**SHORT EXERCISE**
Extract the entire forum discussion about the video game below and reproduce it verbatim.

Thats not even accurate. The sexual orientation of the player character goes unmentioned. Also, its not a twist that the character that turns out to be gay is gay because, assuming you follow the direction the developers clearly intended for you, you find this out in the first ten minutes.
Maybe it was just the LP I was watching because it took that guy a while to find it.
Well you clearly haven't played it so I'm not sure if its fair to call it "boring".
The LP was absurdly boring but I managed to stick it out to see what the fuss was about.
You say this yet you don't even care enough to understand the actual writing in the game to understand what character is gay. The player character, the one that you think is gay, is barely characterized so if you're calling her a stereotype it doesn't really hold water.

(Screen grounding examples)
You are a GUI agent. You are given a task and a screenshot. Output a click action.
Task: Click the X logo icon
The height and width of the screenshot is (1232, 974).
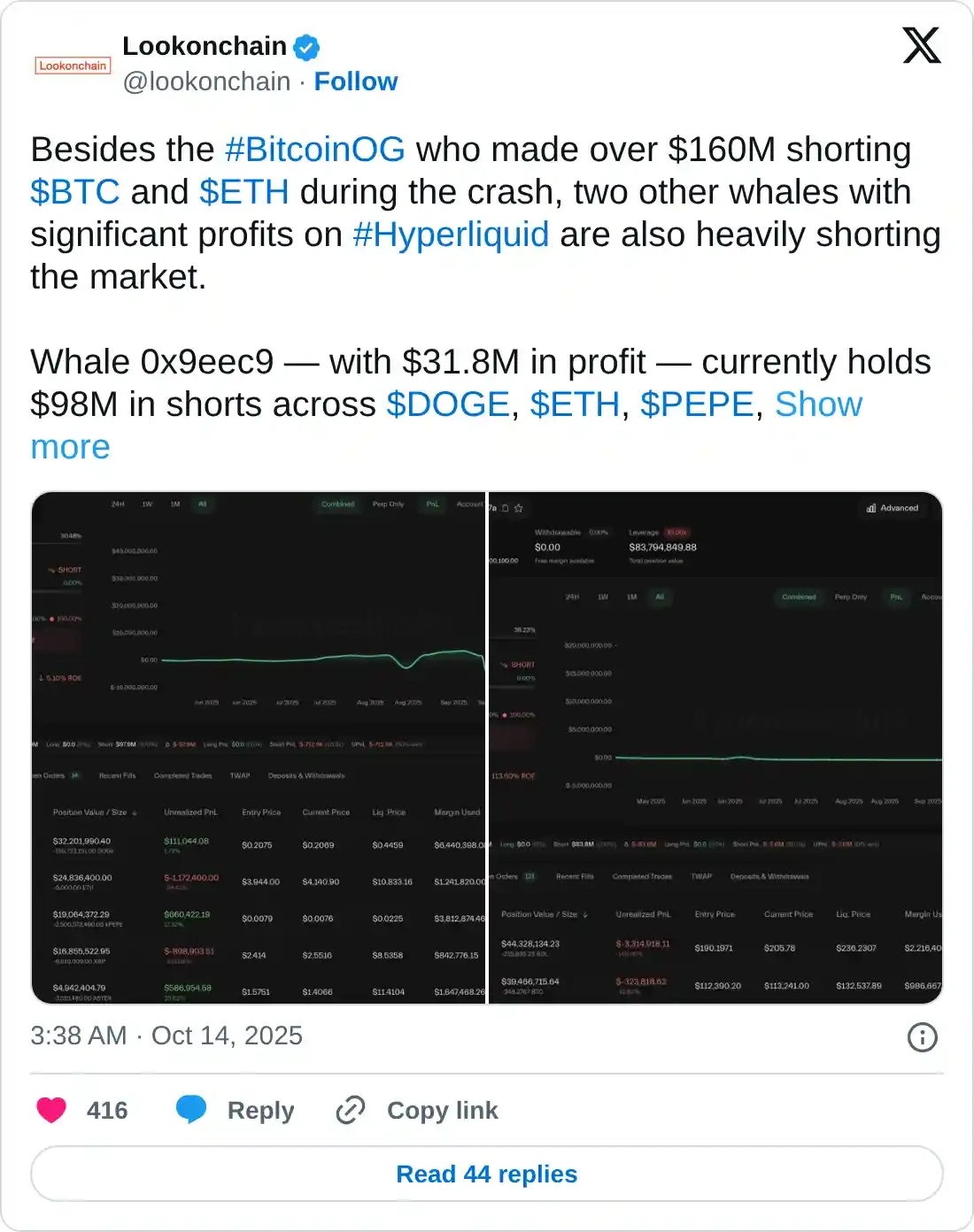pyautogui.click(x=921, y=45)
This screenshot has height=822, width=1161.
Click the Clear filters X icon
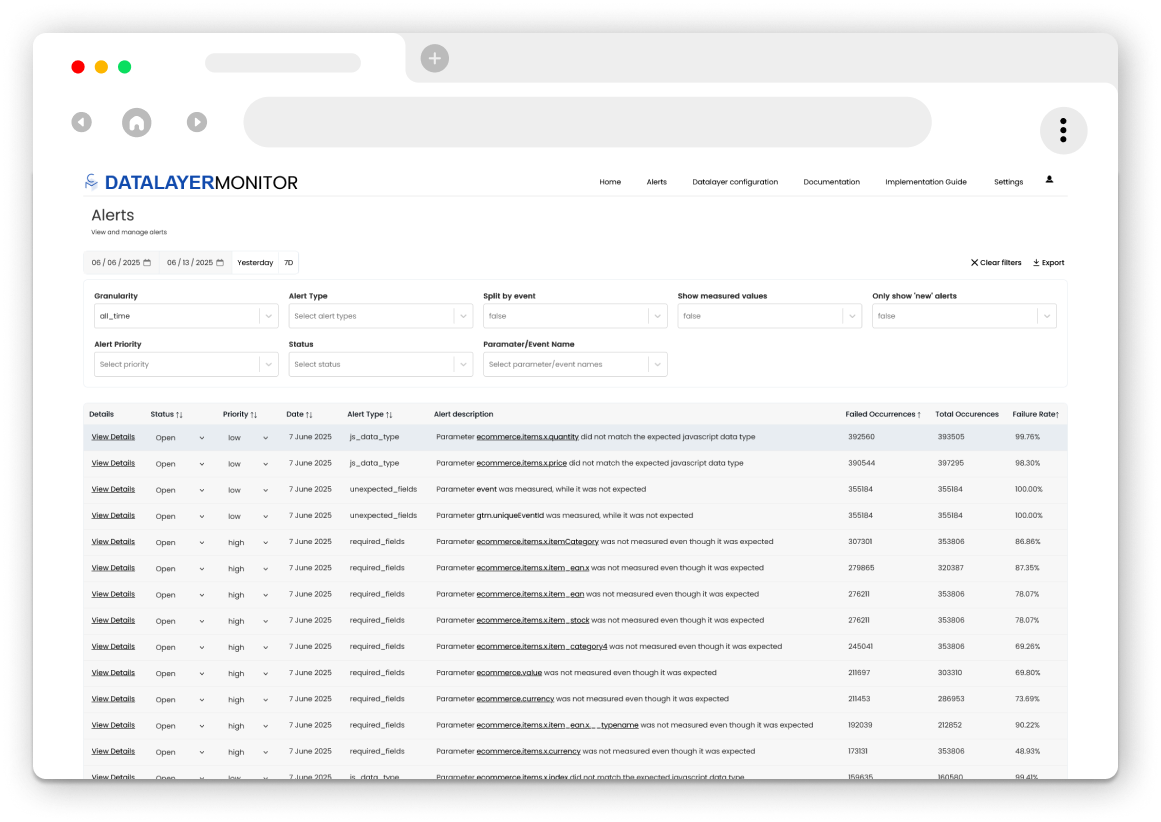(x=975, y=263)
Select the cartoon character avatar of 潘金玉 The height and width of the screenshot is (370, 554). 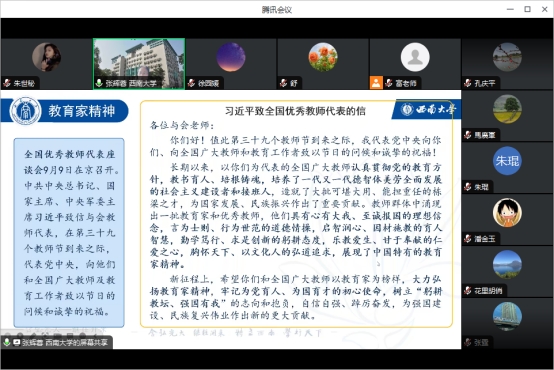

**ANSWER FOR THE TASK**
Thats not even accurate. The sexual orientation of the player character goes unmentioned. Also, its not a twist that the character that turns out to be gay is gay because, assuming you follow the direction the developers clearly intended for you, you find this out in the first ten minutes.
Maybe it was just the LP I was watching because it took that guy a while to find it.
Well you clearly haven't played it so I'm not sure if its fair to call it "boring".
The LP was absurdly boring but I managed to stick it out to see what the fuss was about.
You say this yet you don't even care enough to understand the actual writing in the game to understand what character is gay. The player character, the one that you think is gay, is barely characterized so if you're calling her a stereotype it doesn't really hold water.